[TASK REQUIREMENTS] Starting at the line that contains "You are a computer-use agent. The" and running through the last of the items, swap "Instruction" for "Goal" and give those lines again with nothing else altered. Omit the pictures.
----
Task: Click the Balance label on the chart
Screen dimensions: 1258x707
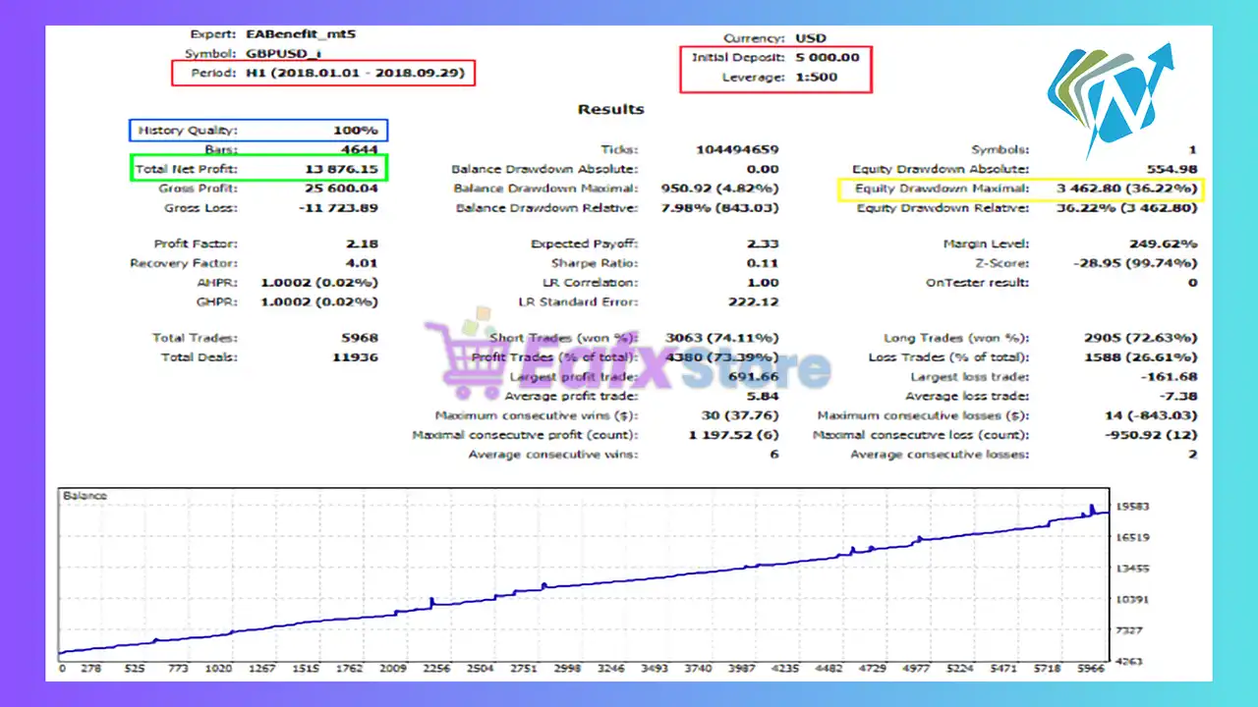Action: pos(85,496)
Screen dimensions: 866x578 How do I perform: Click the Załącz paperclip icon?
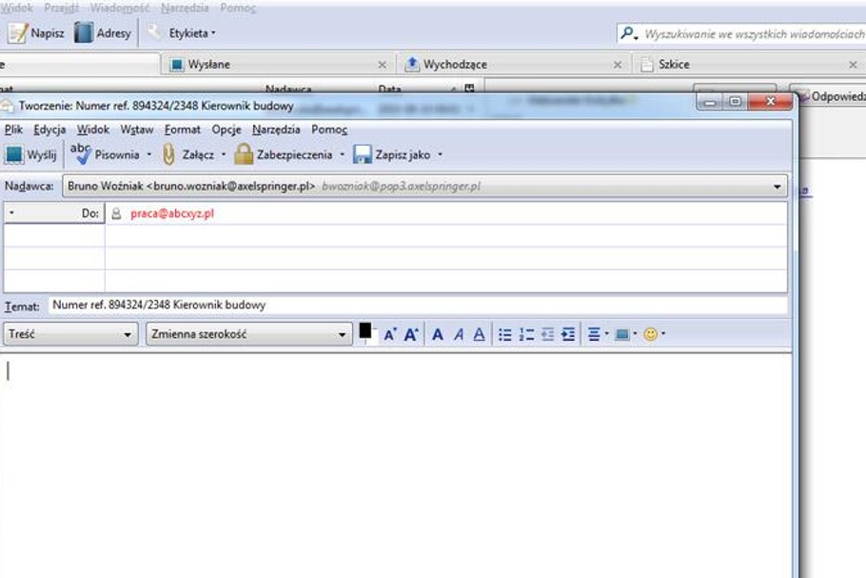pyautogui.click(x=169, y=154)
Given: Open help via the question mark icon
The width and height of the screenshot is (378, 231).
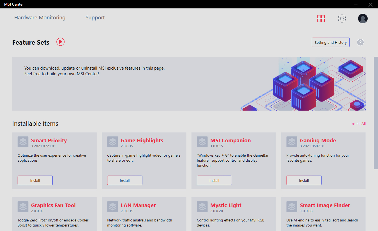Looking at the screenshot, I should click(x=360, y=42).
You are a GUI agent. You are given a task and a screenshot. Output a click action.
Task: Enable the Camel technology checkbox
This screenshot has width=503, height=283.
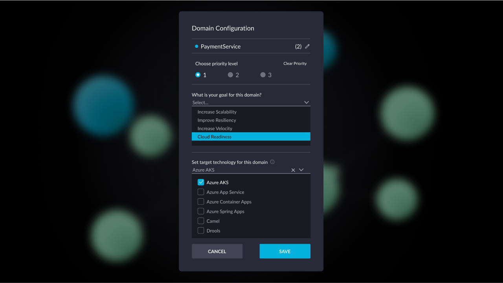(201, 221)
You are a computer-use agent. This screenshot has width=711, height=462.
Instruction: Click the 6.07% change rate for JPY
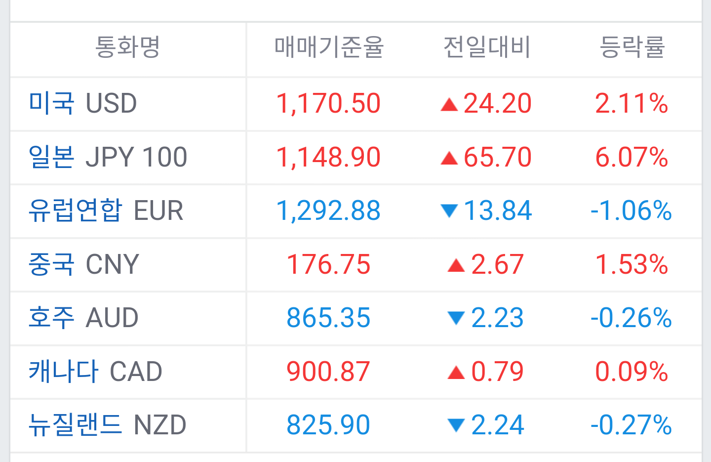[x=632, y=157]
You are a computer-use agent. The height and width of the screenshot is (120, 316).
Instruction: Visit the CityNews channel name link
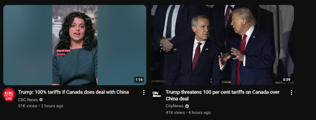coord(174,106)
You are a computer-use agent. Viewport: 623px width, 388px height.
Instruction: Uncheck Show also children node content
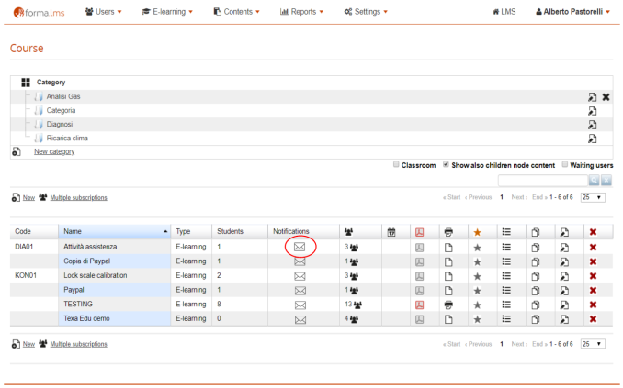pyautogui.click(x=447, y=165)
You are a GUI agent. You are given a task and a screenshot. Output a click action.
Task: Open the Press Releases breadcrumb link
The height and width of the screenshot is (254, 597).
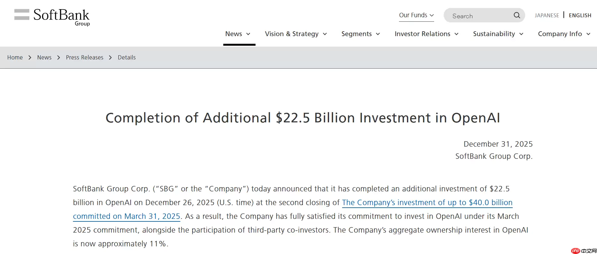coord(85,58)
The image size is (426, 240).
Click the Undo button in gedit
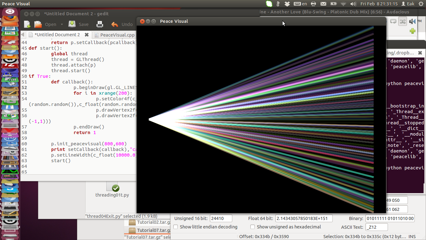click(x=122, y=24)
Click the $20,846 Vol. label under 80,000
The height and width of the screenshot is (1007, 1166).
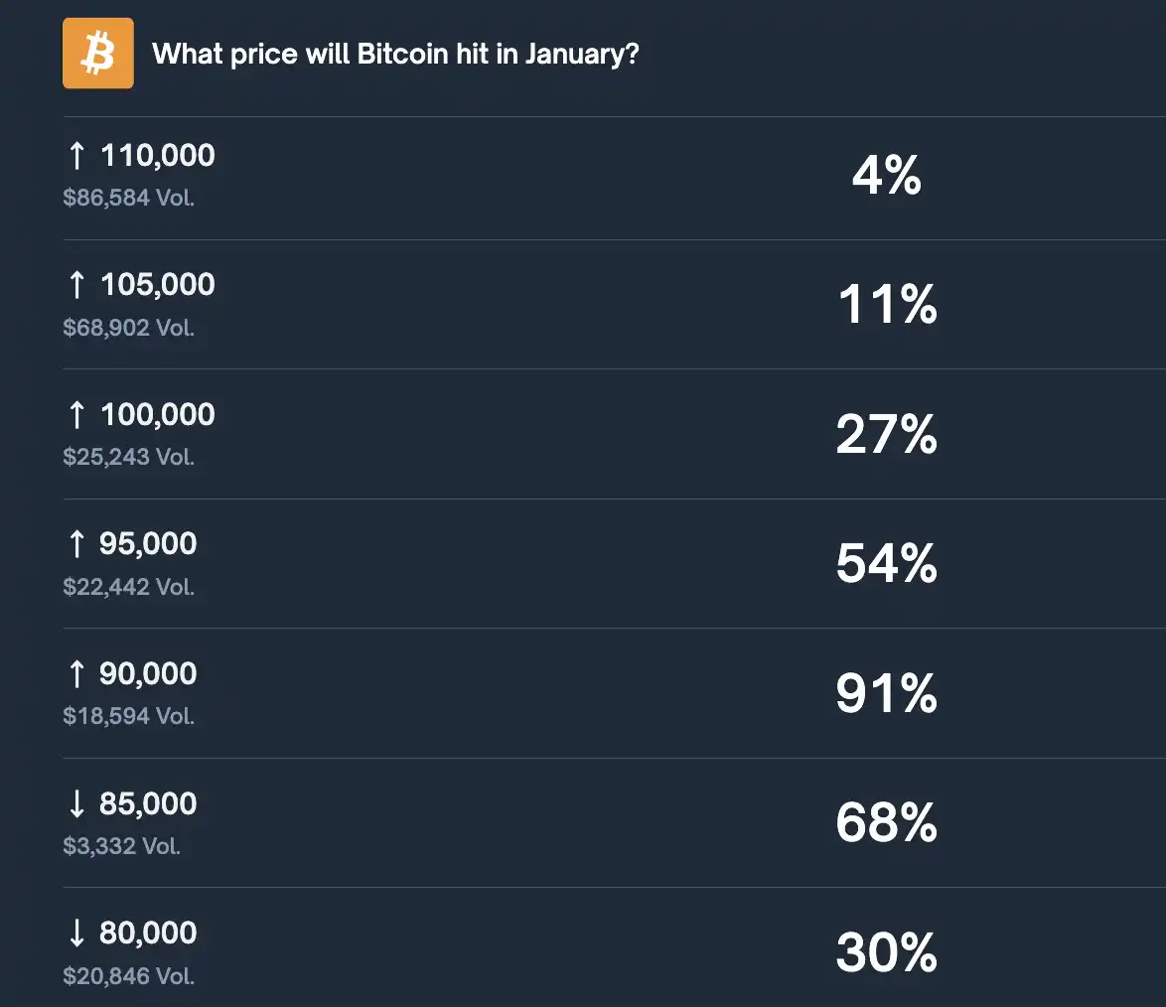point(128,976)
----
[THE ANSWER]
You are a computer-use agent. The height and width of the screenshot is (120, 316).
Goal: Visit the CityNews channel name link
coord(174,106)
You are a computer-use agent. Viewport: 623px width, 388px height.
Goal: Uncheck Show also children node content
pyautogui.click(x=447, y=165)
You are a GUI agent. You are given a task and a screenshot. Output a click action.
Task: Open the Press Releases breadcrumb link
The height and width of the screenshot is (254, 597).
coord(85,58)
The image size is (426, 240).
Click the Undo button in gedit
click(x=122, y=24)
Click the $20,846 Vol. label under 80,000
The height and width of the screenshot is (1007, 1166).
point(128,976)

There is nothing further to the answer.